> **TEXTO-FONTE**:

>>>>>

A Boeing demitiu o presidente-executivo Dennis Muilenburg na segunda-feira na tentativa de deter a pior crise já vivida pela corporação aeroespacial em cem anos, com o produto em que confiava o futuro da empresa na aviação civil, o 737 Max, aterrado no mundo inteiro após 346 mortos em dois acidentes em cinco meses em decorrência de um erro clamoroso de projeto, sem data previsível de liberação pelas agências de segurança aérea, quebra de 95% no lucro no ano e queda de 20% do valor em Wall Street.
Muilenburg foi guilhotinado uma semana após a Boeing anunciar que a partir de janeiro estava suspensa a produção do 737 Max, decisão tomada depois de 400 aeronaves se acumularem nos pátios da empresa, sob a ficção de que a liberação seria “em breve”.
Na sexta-feira, o fracasso do teste da cápsula espacial Starliner levou a crise também ao setor de defesa da corporação, ainda mais depois de o administrador da Nasa, Jim Bridenstine, haver, na melhor das intenções, previamente asseverado que “as pessoas [da Boeing] que desenvolvem naves espaciais não são as mesmas que desenvolvem aviões”.
E é a essa Boeing no olho do furacão da crise a que o governo Bolsonaro está entregando a Embraer e sua engenharia, na bacia das almas.
CONFIANÇA NA BOEING, CADÊ?
“O Conselho de Administração decidiu que era necessária uma mudança de liderança para restaurar a confiança na empresa, à medida que trabalha para reparar os relacionamentos com reguladores, clientes e todas as outras partes interessadas”, afirmou a Boeing em comunicado sobre a demissão de Muilenburg, a qual, segundo a Reuters. não se sabe se foi por “justa causa”.
Como se diz, na falta de coisa melhor, a Boeing resolveu tirar o sofá manchado de sangue da sala da administração.

<<<<<

Uma sequência de itens
>>>>>

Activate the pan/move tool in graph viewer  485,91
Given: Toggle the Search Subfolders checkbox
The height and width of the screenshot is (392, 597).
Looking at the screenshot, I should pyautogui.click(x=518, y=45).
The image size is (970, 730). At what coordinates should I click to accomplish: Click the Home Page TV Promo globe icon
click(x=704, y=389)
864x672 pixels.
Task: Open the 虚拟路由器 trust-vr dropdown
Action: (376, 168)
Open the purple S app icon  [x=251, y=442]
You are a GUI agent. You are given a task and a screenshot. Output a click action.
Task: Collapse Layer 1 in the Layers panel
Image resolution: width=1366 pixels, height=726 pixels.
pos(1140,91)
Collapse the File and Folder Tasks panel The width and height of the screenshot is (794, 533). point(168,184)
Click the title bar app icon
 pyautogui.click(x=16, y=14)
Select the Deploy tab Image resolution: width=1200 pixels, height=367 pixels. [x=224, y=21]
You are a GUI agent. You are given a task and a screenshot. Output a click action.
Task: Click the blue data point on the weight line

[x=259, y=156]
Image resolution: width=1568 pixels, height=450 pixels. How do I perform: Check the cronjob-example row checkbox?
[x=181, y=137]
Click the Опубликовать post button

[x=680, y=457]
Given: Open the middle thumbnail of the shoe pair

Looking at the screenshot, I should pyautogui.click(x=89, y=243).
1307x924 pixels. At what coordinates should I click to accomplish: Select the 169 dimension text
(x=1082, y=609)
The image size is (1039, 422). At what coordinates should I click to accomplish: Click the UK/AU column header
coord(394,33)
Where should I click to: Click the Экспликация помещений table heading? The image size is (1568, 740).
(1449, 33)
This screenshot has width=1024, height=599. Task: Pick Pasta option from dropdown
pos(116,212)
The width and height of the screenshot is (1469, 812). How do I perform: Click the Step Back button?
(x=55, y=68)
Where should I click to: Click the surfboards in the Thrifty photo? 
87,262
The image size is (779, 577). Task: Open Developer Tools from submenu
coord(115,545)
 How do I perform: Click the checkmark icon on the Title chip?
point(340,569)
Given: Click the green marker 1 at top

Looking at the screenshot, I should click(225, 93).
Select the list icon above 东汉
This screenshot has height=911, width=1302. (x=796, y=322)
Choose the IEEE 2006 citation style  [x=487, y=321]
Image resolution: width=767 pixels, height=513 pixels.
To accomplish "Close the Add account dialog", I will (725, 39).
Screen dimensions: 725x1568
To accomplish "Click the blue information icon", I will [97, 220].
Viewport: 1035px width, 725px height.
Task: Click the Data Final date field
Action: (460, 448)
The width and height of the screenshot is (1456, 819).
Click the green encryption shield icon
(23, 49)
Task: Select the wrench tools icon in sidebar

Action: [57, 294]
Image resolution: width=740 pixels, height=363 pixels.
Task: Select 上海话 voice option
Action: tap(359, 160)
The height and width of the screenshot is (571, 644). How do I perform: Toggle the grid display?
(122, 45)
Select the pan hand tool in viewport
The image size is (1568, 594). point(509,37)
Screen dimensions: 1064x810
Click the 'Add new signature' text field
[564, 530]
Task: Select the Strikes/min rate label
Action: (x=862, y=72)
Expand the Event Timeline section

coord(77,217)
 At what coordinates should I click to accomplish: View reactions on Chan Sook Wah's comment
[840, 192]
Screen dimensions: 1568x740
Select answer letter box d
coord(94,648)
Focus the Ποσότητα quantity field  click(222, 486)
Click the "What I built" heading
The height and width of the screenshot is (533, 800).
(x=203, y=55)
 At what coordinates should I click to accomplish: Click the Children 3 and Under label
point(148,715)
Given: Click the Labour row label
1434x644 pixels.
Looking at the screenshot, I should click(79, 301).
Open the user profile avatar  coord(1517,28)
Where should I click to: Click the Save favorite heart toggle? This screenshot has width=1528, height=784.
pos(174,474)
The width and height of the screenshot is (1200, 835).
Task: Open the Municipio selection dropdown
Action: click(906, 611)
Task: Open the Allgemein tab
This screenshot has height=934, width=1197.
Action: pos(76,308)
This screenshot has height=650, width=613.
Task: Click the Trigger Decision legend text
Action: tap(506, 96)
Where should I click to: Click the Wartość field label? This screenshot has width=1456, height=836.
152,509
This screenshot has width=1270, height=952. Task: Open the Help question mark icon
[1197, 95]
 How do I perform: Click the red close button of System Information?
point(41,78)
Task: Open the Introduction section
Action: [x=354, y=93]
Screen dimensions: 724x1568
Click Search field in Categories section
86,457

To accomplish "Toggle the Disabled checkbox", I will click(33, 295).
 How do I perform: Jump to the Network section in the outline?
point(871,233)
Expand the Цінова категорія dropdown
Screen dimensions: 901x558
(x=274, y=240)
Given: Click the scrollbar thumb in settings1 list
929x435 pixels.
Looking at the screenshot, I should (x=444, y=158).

<<<<<

> **TAREFAS DO EXERCÍCIO**:
1. Segundo o texto sobre a Boeing, quantas pessoas morreram nos dois acidentes com o 737 Max?
2. Reescreva o trecho do texto sobre a Boeing que começa nas palavras “Na sexta-feira, o” e vai até “NA BOEING, CADÊ?”, trocando “Starliner” por “Orion”.
3. Dê continuidade ao texto sobre a Boeing a partir do ponto em que ele termina.

> **RESPOSTAS**:
1. 346 pessoas.

2.
Na sexta-feira, o fracasso do teste da cápsula espacial Orion levou a crise também ao setor de defesa da corporação, ainda mais depois de o administrador da Nasa, Jim Bridenstine, haver, na melhor das intenções, previamente asseverado que “as pessoas [da Boeing] que desenvolvem naves espaciais não são as mesmas que desenvolvem aviões”.
E é a essa Boeing no olho do furacão da crise a que o governo Bolsonaro está entregando a Embraer e sua engenharia, na bacia das almas.
CONFIANÇA NA BOEING, CADÊ?

3.
Muilenburg é aquele calhorda que fez pose em depoimento ao Congresso dos EUA para admitir “erros” sem sequer se dignar a olhar a fileira de familiares ali presentes que exibiam as fotos dos seus mortos nos dois acidentes – de que ele era o responsável e que poderiam ter sido evitados.
Um dos fatores que empurraram para a tardia demissão foi a declaração de Stephen Dickson, novo chefe da FAA – agência de segurança aérea dos EUA e praticamente um apêndice da Boeing nos últimos anos – repelindo publicamente as pressões para acelerar a liberação do avião que um senador norte-americano chamou, na audiência com Muilenburg em outubro, de “caixão voador”.
CARTEIRADA
“O administrador está preocupado com o fato de a Boeing continuar com um cronograma de retorno ao serviço que não é realista devido a atrasos acumulados por vários motivos”, afirmou o comunicado da FAA nessa “semana de revezes dramáticos”, como registrou a Reuters.
“Mais preocupante, o administrador quer abordar diretamente a percepção de que algumas das declarações públicas da Boeing foram projetadas para forçar a FAA a tomar medidas mais rápidas”. Dickson encerrou exigindo da Boeing que suas declarações refletissem a prioridade de “reservar tempo para corrigir” o defeito do 737 Max.
A essa admoestação somaram-se outros alertas, especialmente da agência de aviação civil da China, país que é o maior comprador da Boeing, e da agência da União Europeia. E, ainda, as denúncias sobre os problemas na linha de produção, em consequência da intensificação do ritmo de produção, trazidas ao Congresso dos EUA por um ex-gerente da fábrica no estado de Washington, autor do famoso e-mail de que “pela primeira vez na vida” temia que ele ou sua família “embarcassem num avião da Boeing”.
FINANCEIRO NO COMANDO
A Boeing anunciou que quem assumirá o cargo de executivo-chefe e de presidente será David Calhoun, a partir de 13 de janeiro, e prometeu “total transparência”, incluindo “comunicação eficaz e proativa” com as agências de segurança aérea.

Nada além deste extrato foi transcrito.